The most productive age in Human Life

In our business, we are fortunate to have partnered as investment managers with wonderful clients at different stages of their lives. Tellingly, those who are approaching retirement or who have already retired seem to straddle the 60-70 age group. This occurs for a number of reasons, but it prompted me to assess and do some deeper research. Whilst there is no generic strand tying all humans to one narrative, I thought it would be of interest to share some of my thoughts and research on this subject

Source: Wix

Whilst there are always different interpretations and definitions of success and certainly when we are most productive as humans, it seems fair to assume that the most productive age in human life is between 60-70 years of age. It is a fact that in this current digital age, where young techno savvy people develop apps that are sold for huge $ sums to one of the Global Mega tech businesses in their 20’s which can certainly challenge this ‘norm’, in general terms and for the majority of the population, this holds true.

Here are a few stats from some wider research conducted:

  • The average age of Nobel Prize winners is 62 years old.

  • The average age of the Presidents of prominent global companies is 63 years.

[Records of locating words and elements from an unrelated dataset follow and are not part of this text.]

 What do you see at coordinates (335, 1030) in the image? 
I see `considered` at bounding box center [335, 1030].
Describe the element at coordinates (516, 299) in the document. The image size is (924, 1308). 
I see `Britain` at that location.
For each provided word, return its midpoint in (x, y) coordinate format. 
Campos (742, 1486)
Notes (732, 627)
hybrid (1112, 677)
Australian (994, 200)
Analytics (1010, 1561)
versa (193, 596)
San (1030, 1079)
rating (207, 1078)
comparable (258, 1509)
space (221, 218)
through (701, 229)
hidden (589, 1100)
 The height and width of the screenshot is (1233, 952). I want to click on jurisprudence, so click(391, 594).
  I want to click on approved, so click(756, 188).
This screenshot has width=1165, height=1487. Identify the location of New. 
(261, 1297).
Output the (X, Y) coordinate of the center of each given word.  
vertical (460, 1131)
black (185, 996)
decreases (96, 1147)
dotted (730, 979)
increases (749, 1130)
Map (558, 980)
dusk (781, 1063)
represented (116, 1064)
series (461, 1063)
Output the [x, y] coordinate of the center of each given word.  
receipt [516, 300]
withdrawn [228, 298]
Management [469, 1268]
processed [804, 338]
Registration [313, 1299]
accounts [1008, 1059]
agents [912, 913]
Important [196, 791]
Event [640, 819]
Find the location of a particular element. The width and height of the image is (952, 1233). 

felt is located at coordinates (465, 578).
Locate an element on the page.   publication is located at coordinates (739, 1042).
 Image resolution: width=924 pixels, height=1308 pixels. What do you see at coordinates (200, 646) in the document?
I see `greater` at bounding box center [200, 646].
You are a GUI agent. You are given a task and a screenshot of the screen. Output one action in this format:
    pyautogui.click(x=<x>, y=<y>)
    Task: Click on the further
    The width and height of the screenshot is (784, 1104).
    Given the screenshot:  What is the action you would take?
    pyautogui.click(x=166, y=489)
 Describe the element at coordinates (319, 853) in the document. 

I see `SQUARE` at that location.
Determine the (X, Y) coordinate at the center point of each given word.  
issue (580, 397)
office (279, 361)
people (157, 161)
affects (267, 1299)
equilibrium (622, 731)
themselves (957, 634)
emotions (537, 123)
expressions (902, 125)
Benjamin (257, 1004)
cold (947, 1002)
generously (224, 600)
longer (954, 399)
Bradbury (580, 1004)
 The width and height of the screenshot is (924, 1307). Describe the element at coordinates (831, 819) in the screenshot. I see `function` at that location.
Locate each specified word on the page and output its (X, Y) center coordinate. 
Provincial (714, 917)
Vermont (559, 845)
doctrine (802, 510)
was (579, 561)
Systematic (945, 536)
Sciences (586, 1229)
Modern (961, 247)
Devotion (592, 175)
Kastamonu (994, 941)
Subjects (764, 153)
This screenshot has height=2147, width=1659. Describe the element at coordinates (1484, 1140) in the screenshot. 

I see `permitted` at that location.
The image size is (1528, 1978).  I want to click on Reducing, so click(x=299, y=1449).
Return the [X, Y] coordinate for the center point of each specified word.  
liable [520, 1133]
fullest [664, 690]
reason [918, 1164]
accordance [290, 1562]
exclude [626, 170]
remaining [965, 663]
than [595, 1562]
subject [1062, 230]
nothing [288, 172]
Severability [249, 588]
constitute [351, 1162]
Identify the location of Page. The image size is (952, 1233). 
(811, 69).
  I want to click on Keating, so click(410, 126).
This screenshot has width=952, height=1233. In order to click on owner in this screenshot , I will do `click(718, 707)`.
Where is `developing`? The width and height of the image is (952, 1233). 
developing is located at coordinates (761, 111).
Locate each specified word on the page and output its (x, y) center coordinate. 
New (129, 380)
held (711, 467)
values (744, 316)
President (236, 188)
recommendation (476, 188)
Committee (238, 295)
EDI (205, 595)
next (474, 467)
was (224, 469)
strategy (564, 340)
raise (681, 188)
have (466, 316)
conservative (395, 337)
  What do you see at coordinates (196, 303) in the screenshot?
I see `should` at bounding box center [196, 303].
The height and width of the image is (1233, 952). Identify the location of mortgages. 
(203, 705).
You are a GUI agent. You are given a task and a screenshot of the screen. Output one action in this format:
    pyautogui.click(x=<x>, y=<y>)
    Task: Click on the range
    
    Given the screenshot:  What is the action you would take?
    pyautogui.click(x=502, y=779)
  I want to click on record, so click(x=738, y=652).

  • The average age of statutory retirement is 65

  • The average age of world leaders is 62 years

  • The average age of the Popes is 76 years.

It could thus be determined that some of the best years of your life are between 60 and 80 years, seemingly when we really come into our own. With the assumption that your health is maintained through this period, which in this era of stress, long working hours and global pandemics that change the course of our lives, is no guarantee!

I’d like to point out that measures of success are not necessarily only drawn under how far you manage to climb a corporate ladder or build a business. It is also a measure of success to foster warm and healthy relationships in your family and friends’ network over time, and to become a pillar of your community in many other ways.

When you’re in your 60’s and 70’s – that’s when it all starts coming together. You’ve got all these skills and accomplishments under your belt, and it is not about trying to prove anything to anyone anymore. Like a good bottle of Shiraz, you have matured and are possibly at your most optimal stage!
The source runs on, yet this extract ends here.